Only the text of the entries below should appear in your exact transcription; leave out every picture.
=== Source information ===
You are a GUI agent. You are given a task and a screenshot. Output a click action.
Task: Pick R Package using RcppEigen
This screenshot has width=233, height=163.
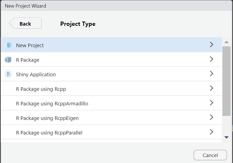point(111,117)
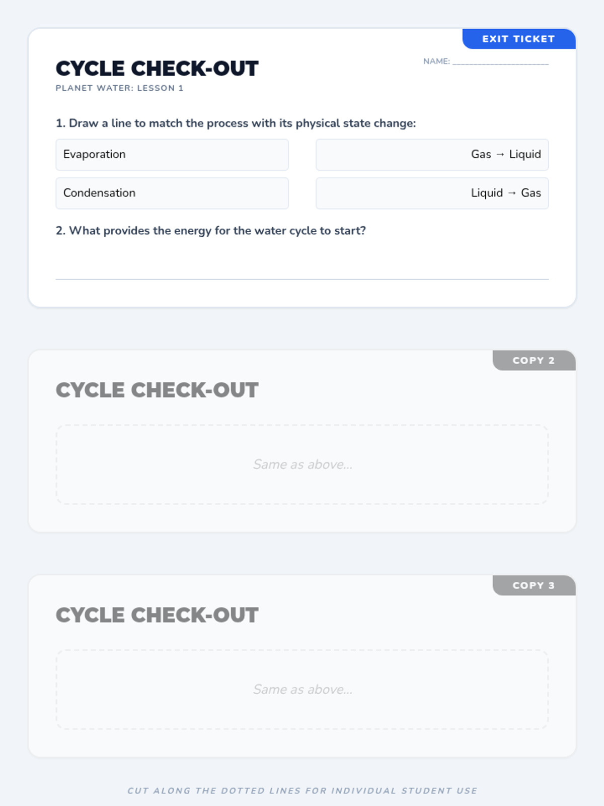
Task: Select the Liquid → Gas box
Action: pos(432,193)
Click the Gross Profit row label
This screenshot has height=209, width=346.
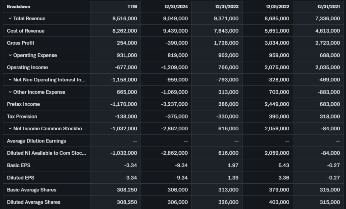tap(21, 43)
===
# The completed task:
You are a GUI agent. You are given a task and a screenshot. Output a click action.
Task: Pick R Package using RcppEigen
This screenshot has width=233, height=163.
point(111,117)
Task: Select the Liquid → Gas box
Action: pos(432,193)
Click the Gross Profit row label
This screenshot has height=209, width=346.
tap(21, 43)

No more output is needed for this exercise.